BBB seminar: Frank A. E. Kruyt
Stressing out glioblastoma cells: Endoplasmic reticulum stress and the unfolded protein response as targets for therapy
Frank A. E. Kruyt
Department of Medical Oncology, University of Groningen, University Medical Center Groningen, The Netherlands
Glioblastoma (GBM) is the most aggressive form of brain cancer. Currently, available treatments have only limited efficacy resulting in a poor prognosis of patients with GBM. Highly invasive growth, cellular heterogeneity and resistance to (chemo)therapy are major characteristics of GBM that hamper successful treatment of patients. The identified cancer stem cells in GBM (GSCs) are believed to be main players in these detrimental features.

Directions ->
[A] What does the seminar abstract name as the most aggressive form of brain cancer?
[B] Output the part of the seminar abstract that begins at the words "BBB seminar: Frank" and stops after "these detrimental features.".

Data block ->
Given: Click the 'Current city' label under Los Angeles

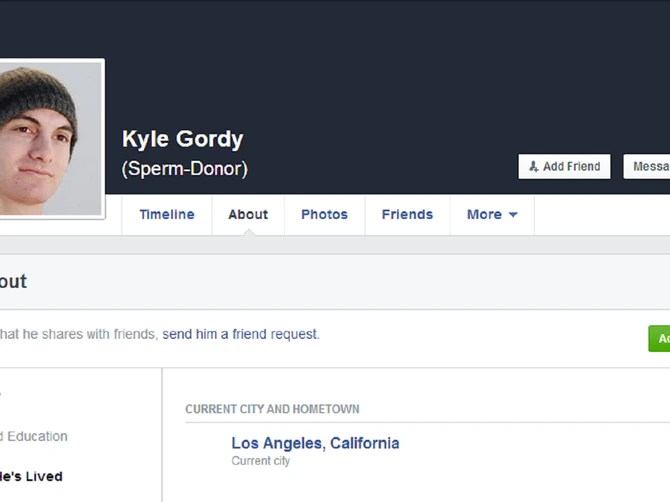Looking at the screenshot, I should pos(260,461).
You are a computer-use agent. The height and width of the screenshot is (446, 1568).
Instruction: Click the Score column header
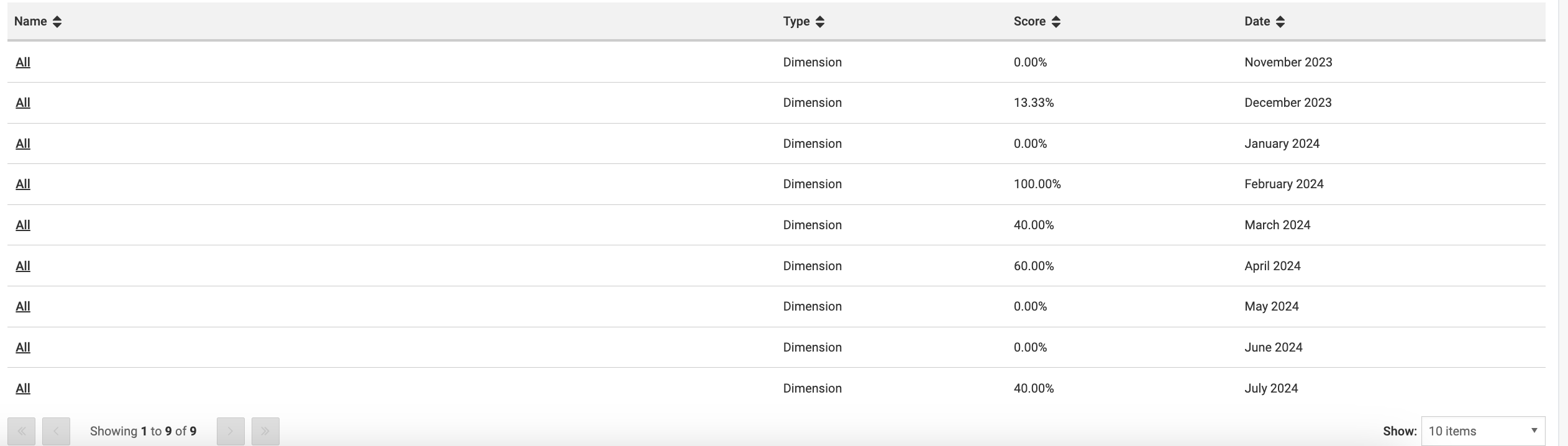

Results in order ->
[A] Glioblastoma (GBM)

[B]
BBB seminar: Frank A. E. Kruyt
Stressing out glioblastoma cells: Endoplasmic reticulum stress and the unfolded protein response as targets for therapy
Frank A. E. Kruyt
Department of Medical Oncology, University of Groningen, University Medical Center Groningen, The Netherlands
Glioblastoma (GBM) is the most aggressive form of brain cancer. Currently, available treatments have only limited efficacy resulting in a poor prognosis of patients with GBM. Highly invasive growth, cellular heterogeneity and resistance to (chemo)therapy are major characteristics of GBM that hamper successful treatment of patients. The identified cancer stem cells in GBM (GSCs) are believed to be main players in these detrimental features.